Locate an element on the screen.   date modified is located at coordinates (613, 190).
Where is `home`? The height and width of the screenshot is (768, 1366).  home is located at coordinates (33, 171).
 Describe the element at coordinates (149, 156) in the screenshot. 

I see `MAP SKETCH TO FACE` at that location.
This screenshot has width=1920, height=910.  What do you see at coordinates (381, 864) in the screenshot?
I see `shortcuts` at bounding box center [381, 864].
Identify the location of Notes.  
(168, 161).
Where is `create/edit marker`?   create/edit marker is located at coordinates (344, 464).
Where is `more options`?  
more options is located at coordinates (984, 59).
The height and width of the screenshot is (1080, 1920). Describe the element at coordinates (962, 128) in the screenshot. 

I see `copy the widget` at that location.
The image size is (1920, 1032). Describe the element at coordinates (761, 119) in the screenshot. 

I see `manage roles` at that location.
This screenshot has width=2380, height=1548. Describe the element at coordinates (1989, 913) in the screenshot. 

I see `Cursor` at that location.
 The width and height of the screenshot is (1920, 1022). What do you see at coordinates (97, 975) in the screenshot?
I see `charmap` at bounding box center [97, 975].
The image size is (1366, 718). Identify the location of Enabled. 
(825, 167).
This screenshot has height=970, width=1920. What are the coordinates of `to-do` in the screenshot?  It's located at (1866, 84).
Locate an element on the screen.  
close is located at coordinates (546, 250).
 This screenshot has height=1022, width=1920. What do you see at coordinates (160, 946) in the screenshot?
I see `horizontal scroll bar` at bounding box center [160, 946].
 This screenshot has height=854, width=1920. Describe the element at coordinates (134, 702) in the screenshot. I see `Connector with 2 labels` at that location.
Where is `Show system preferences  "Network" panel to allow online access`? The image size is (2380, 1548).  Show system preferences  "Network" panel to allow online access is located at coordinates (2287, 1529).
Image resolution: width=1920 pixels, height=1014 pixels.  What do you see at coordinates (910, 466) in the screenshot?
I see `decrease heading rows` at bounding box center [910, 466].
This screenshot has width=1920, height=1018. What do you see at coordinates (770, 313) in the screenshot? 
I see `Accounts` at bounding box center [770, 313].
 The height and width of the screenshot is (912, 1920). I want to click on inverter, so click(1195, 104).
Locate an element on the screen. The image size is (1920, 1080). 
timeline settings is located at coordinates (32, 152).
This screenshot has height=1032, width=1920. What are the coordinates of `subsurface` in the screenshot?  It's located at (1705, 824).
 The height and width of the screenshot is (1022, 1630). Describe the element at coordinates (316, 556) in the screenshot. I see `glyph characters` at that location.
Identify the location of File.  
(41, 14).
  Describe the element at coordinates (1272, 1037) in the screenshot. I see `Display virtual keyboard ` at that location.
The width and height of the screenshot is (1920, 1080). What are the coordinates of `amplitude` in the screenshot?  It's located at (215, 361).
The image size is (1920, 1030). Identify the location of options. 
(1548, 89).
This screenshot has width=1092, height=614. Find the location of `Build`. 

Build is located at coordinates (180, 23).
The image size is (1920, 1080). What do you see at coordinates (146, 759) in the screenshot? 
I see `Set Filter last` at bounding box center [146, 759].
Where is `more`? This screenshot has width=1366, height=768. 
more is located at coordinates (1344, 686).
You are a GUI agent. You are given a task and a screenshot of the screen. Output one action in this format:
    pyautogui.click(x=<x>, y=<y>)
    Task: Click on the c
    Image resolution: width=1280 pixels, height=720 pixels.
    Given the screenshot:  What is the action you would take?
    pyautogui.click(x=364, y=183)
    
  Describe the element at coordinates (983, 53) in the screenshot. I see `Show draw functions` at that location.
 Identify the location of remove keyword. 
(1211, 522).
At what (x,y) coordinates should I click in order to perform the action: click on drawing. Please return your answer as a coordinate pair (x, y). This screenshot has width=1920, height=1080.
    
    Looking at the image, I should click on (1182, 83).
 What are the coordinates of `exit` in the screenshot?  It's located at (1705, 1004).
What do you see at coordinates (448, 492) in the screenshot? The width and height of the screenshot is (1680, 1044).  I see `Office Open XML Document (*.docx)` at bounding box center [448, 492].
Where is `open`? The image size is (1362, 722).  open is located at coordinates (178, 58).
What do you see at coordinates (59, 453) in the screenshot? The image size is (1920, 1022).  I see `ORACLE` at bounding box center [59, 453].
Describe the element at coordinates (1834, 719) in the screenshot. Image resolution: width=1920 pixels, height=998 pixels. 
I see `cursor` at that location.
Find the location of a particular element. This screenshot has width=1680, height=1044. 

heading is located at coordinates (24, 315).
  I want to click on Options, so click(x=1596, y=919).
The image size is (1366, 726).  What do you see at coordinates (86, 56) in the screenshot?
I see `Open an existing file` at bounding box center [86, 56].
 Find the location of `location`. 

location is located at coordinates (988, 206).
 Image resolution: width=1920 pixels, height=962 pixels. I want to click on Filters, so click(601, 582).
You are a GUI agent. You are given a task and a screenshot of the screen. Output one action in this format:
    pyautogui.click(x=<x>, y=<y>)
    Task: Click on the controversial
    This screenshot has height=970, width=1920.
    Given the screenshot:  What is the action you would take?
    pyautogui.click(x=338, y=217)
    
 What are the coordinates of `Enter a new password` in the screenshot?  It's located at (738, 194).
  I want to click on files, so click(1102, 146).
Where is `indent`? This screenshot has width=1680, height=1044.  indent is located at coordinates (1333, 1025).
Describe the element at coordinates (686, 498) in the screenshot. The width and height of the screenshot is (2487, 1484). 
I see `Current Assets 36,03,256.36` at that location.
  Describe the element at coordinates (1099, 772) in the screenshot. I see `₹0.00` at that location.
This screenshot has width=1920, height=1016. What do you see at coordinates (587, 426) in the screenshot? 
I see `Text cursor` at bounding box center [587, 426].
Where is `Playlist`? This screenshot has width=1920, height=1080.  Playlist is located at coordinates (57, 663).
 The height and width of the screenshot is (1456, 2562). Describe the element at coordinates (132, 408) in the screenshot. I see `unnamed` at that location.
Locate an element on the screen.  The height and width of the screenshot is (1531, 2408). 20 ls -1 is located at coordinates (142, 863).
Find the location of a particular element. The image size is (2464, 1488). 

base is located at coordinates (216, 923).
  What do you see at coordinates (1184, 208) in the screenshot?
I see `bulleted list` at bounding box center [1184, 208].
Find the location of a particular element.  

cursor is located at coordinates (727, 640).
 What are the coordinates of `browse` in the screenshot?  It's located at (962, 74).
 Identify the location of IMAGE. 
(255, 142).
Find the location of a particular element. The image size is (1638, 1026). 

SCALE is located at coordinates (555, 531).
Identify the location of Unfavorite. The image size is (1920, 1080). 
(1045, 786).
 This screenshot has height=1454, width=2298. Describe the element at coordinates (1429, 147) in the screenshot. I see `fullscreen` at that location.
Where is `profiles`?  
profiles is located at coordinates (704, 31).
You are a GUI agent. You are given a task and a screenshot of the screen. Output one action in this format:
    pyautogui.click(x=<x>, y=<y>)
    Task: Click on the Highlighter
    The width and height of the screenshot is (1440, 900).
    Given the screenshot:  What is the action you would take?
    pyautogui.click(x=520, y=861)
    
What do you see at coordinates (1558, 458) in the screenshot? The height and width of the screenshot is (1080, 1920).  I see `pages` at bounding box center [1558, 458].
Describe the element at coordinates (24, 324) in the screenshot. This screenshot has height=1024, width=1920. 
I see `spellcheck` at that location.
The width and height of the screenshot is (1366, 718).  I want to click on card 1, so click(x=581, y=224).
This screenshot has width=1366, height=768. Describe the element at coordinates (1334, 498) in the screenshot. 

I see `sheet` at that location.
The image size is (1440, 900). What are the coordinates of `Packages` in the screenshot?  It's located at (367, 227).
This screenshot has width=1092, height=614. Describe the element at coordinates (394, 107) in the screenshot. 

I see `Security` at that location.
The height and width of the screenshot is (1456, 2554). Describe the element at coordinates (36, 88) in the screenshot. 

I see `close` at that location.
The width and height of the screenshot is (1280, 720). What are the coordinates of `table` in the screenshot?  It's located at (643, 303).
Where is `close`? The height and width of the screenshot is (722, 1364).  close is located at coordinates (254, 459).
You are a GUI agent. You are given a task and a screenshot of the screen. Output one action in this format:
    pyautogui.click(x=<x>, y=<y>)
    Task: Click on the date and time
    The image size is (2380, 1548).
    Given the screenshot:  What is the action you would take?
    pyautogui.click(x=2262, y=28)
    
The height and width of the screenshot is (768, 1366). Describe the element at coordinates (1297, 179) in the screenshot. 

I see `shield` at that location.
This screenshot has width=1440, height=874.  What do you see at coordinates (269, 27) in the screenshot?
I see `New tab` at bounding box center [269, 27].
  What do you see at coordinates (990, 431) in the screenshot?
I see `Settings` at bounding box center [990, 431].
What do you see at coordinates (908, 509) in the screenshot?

SHORT PROBLEM:
Gather each line of the material above that contains the string "particular", and treat uppercase and lowercase as different.

SOLUTION:
Find the location of a particular element. This screenshot has width=1680, height=1044. 
Find the location of a particular element. The image size is (2464, 1488). 
Find the location of a particular element.  
Find the location of a particular element. The image size is (1638, 1026). 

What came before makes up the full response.